The case of for-profit education provides an example. There is now overwhelming evidence that for-profit education has been a disastrous failure wherever it has been tried, and particularly where for-profit firms can gain access to public funds through policies designed to enhance “consumer choice”. Here are some recent examples:

* A New York Times report pointing out that for-profit universities are getting millions of dollars in public funds every month despite a sustained track record of fraud and failure

* One of many reports from Sweden, until recently the poster child for the for-profit sector, now in a state of crisis, with declining performance an growing inequality

* A Senate Committee report, describing “rampant abuse, accelerating costs, and doubling of bad debt” under the FEE-HELP scheme for vocational education

The common element is that the abuses are well known and long-standing, but the proposed remedy is more of the regulation that has failed in the past. The unthinkable option is to shut off the flow of public funds to the for-profit sector and return to the combination of public and non-profit provision that has worked so well in the past.

Of course, once this unthinkable thought is allowed into public debate, the entire premise of National Competition Policy, based on the idea that “contestable” markets are invariably good for the public, would be cast into question. That would open up a reassessment of reforms in electricity, telecommunications, water, health and many other services provided successfully by the public sector over the course of the 20th century.

A couple more observations on the Senate Committee report:

* I was happy to note the Committee’s judgement that ASQA is “not fit for purpose” and particularly its observation that

It is great concern to the committee that the regulator has been accused of being a “paper tiger”, or that one commentator has compared the performance of ASQA to that of the Queensland Greyhound Racing Board.

* As usual, there’s a majority (In this case, Labor and Greens) and minority (LNP) report. But there’s almost perfect consensus. The two reports agree on the following propositions
(a) The FEE-HELP policy is a catastrophic mess
(b) It’s the other side’s fault

fn1. As I regularly observe, ideology always looks like common sense from the inside.

24 thoughts on “Thinking the unthinkable

  1. National Competition Policy, based on the idea that “contestable” markets are invariably good for the public

    National Competition Policy was based on the idea that contestable markets are generally – not invariably – good for the public.

    According to the Old Testament (the Hilmer Report)

    Competition policy is not about the pursuit of competition per se.
    Rather, it seeks to facilitate effective competition to promote
    efficiency and economic growth while accommodating situations
    where competition does not achieve efficiency or conflicts with other
    social objectives

    And doubtless you can find a similar statement in the New Testament (the Harper Report).

    Of course in its application you can find examples where markets were created either where they shouldn’t have been in principle or where the application was OK in principle but botched in practice.
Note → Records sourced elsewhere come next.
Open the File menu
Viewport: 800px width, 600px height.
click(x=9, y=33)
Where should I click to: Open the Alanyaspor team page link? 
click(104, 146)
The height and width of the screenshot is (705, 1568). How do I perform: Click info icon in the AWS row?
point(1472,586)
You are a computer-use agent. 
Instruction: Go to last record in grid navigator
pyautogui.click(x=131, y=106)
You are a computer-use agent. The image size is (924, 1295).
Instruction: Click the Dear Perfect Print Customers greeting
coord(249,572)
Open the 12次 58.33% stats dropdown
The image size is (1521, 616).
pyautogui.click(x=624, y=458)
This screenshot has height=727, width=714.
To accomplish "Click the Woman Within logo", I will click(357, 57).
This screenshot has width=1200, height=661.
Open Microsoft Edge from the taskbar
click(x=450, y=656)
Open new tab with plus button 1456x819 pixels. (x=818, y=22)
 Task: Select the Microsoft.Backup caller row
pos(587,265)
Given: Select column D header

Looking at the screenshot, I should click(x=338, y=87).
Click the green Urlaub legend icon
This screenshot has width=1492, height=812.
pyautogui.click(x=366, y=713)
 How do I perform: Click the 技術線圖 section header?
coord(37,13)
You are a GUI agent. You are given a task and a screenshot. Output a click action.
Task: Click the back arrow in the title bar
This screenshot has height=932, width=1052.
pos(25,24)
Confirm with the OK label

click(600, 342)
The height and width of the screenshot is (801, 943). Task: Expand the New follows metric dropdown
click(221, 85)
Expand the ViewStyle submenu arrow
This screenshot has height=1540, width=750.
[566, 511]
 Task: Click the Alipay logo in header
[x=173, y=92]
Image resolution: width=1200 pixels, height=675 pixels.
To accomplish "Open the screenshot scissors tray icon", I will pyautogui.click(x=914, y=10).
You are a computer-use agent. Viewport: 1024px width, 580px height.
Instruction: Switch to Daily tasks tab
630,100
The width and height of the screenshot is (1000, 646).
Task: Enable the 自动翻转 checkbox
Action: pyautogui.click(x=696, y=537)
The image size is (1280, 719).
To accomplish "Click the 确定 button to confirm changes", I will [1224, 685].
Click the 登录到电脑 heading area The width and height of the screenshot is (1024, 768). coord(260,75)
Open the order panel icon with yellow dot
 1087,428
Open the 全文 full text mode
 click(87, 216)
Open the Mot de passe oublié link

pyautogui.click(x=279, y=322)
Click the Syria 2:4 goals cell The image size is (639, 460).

But all revolutions are carried to excess by their most zealous supporters.

  2. @Uncle Milton

    You can certainly find abstract statements of this kind, with the function (as you illustrate) of insulating the authors of these documents against accusations of dogmatic refusal to think certain thoughts. What’s much harder is to find any acknowledgement that these statements apply in any specific case.

    Having worked in the field as a Member of the Queensland Competition Authority (probably the least dogmatic of the various NCP bodies), I concluded that the public interest exception was virtually a dead letter. But maybe I’ve missed some relevant examples.

  3. @John Quiggin

    Well, the Potato Marketing Corporation of Western Australia, “responsible for managing the supply of fresh table potatoes in Western Australia”, has survived the onslaught of NCP, though what the public interest is in its existence, I don’t know.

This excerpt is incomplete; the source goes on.